The Harvard Graduate Student Union, HGSU-UAW, a union of more than 4,000 students who work on campus, held a three-day strike Oct. 27-29 because Harvard has refused to bargain in good faith. HGSU is made up of teaching assistants, tutors and research assistants.
Key issues are adequate pay for grad students, many of whom have families and cannot live on the wages they are paid, and dental insurance. But the big demand they have been pushing since the founding of their union four years ago has been opposition to racist discrimination, sexism and sexual harassment. Management refuses to give them the same contract language that the UNITE HERE Local 26 dining hall workers have. Discrimination based on race, sex, nationality, sexual orientation or gender identity will not be tolerated and can be grieved to arbitration, including sexual harassment.
Management has told the students that they should trust them on sexual harassment and racism. Not one student trusts management on these issues, and the students know that the university has been perpetuating and promoting racism and sexism for over 350 years since Harvard’s inception.
Strikers’ tactics included picketing classes, stopping trucks from making deliveries, disrupting the presidents’ speeches and leading classroom walkouts. Harvard management refused to negotiate Oct. 28, saying that they did not like the tactics of the union — so HGSU increased their tactics.
Four unions on campus — Harvard Union of Clerical and Technical Workers, AFSCME Local 3650; UNITE/HERE Local 26; SEIU 32BJ, representing custodians and guards; and HGSU — have joined together to support each other while they all start negotiating their contracts with Harvard management. All the unions came to the rallies of the HGSU, spoke of their support and supported each other’s job actions.
Supporters of the Harvard graduate students disrupted a speech by Harvard President Lawrence Bakow during a parent-student orientation. Demonstrators shouted: “I stand with student workers. . . . None of us want abusers on campus.” The 40 demonstrators exited the auditorium to applause from the remaining attendees.
Reno, Nev., Teamsters Local 533 bus drivers ended their strike after finally winning concessions over scheduling and time off from Keolis, a privately owned bus company based in France. The drivers have been fighting for months and were on strike for 25 days in October. The striking workers mobilized the community to support them. According to bus driver and shop steward Michael Lansborough,“Working-class people need to know: It’s time for us to unite. Not only unite individually into unions, but unite as a whole to beat down this corporate attitude that they can just walk all over everybody.” (Payday Report, Oct. 21)

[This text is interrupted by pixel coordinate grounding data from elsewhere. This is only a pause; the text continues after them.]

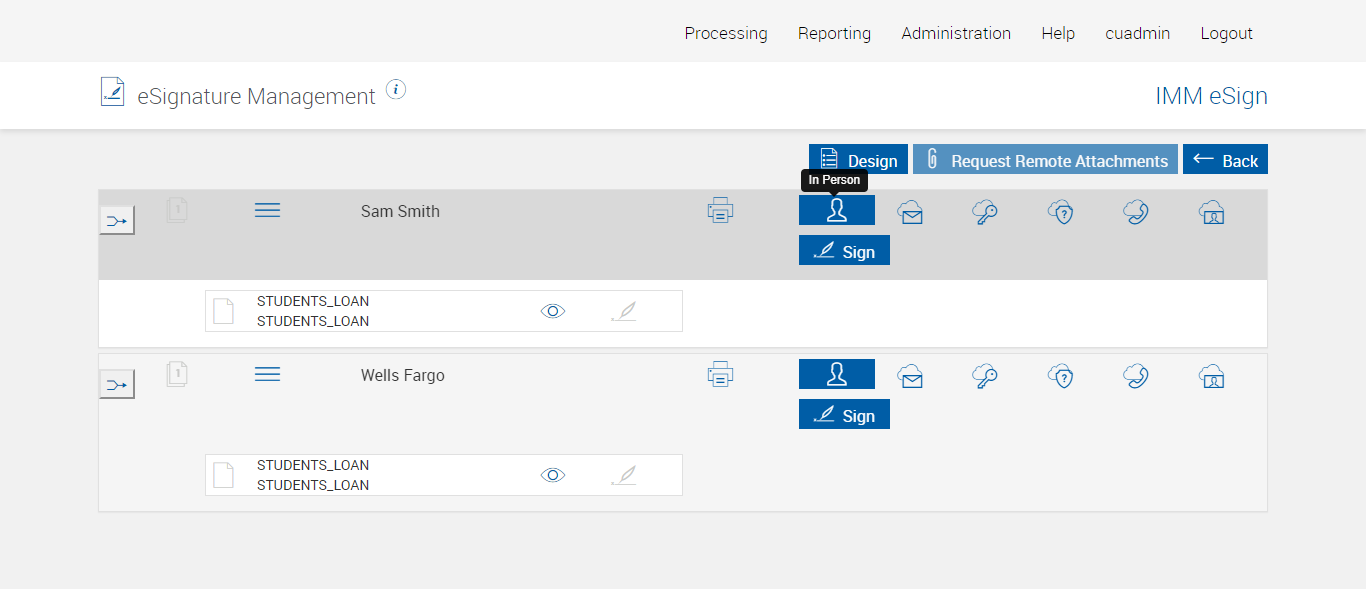Viewport: 1366px width, 589px height.
Task: Expand the Sam Smith hamburger menu
Action: point(267,210)
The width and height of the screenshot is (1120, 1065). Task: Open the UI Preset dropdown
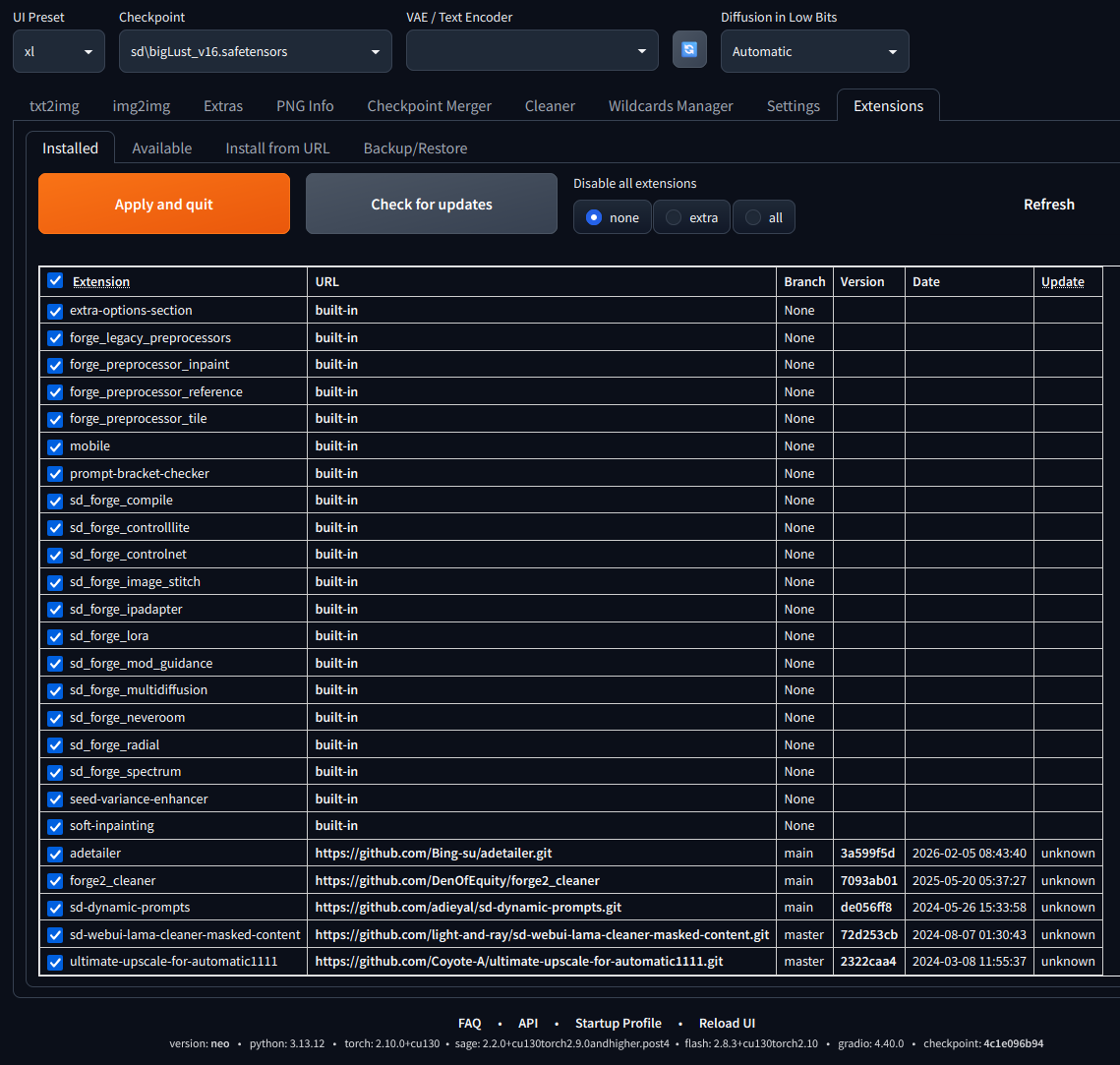[59, 51]
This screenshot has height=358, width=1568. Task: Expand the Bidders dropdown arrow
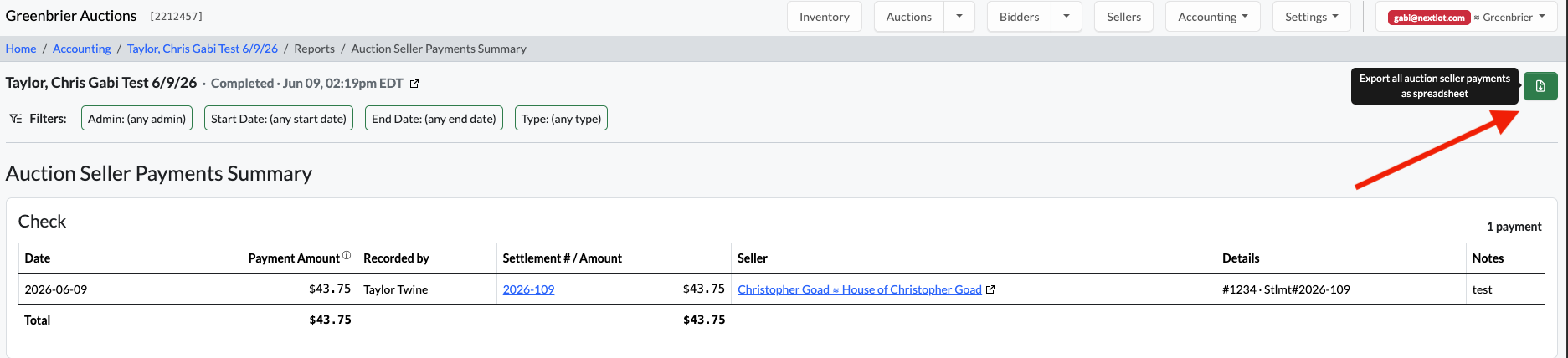coord(1067,17)
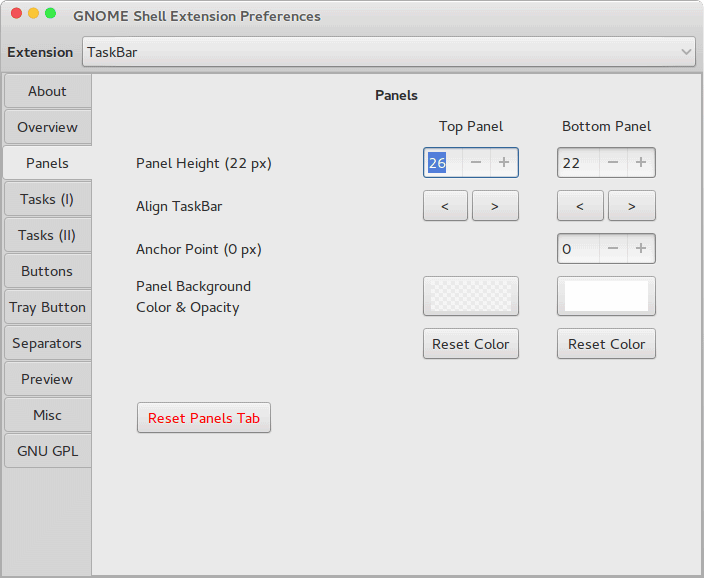Align Bottom Panel TaskBar right arrow

[632, 206]

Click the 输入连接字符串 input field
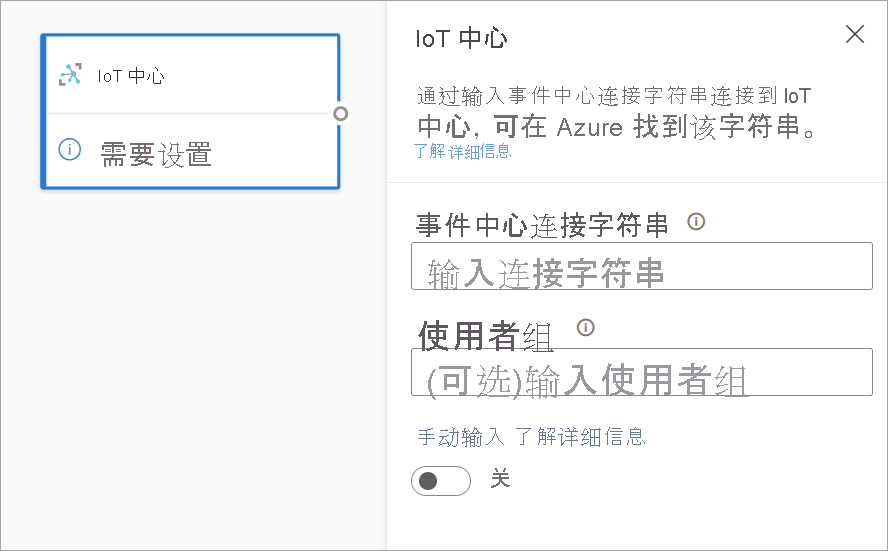(x=641, y=267)
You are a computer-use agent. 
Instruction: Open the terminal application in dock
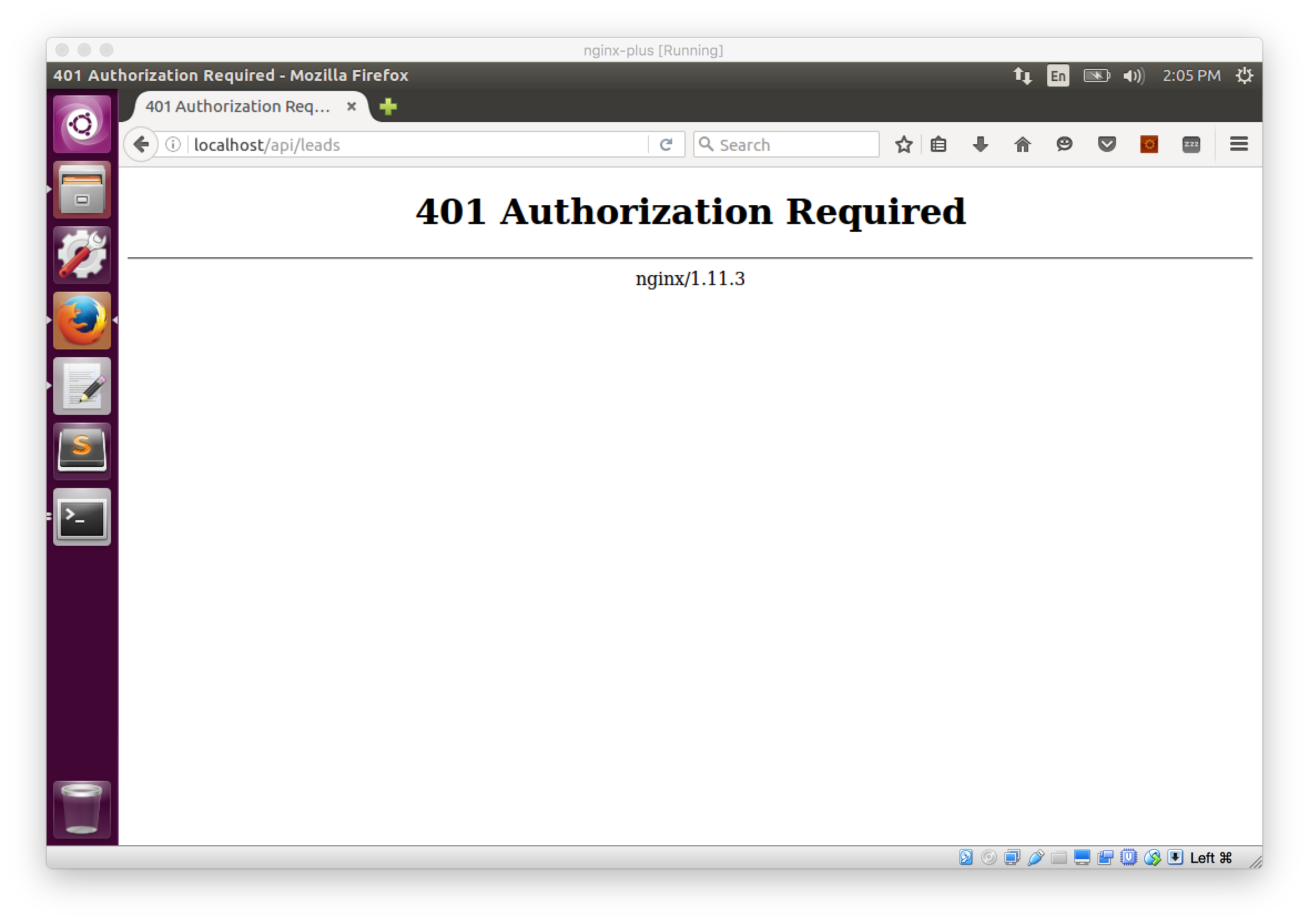coord(83,518)
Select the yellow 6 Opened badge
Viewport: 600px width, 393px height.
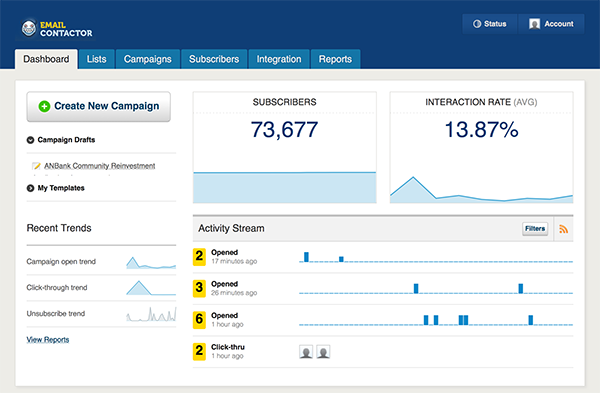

Southeastern Pennsylvania Transit Authority (SEPTA) and Transit Workers Union Local 234 bus drivers reached a tentative agreement last week, after the union voted to strike on Nov. 1 if contract negotiations broke down. Union leadership stressed how the drivers were essential employees during the pandemic, risking their and their families’ health and welfare to keep SEPTA operating. In fact, 11 SEPTA workers died during the height of the pandemic from COVID.
TWU Local 234 represents 5,000 bus, trolley and subway drivers along with station cashiers and mechanics. Included in the agreement is a retroactive pandemic hazard pay plan and two weeks of paid parental leave for the birth or adoption of a child. A ratification vote is scheduled for Nov. 5. The historically militant Local 234 has struck SEPTA 13 times since 1975.
Phebe Eckfeldt contributed to this article.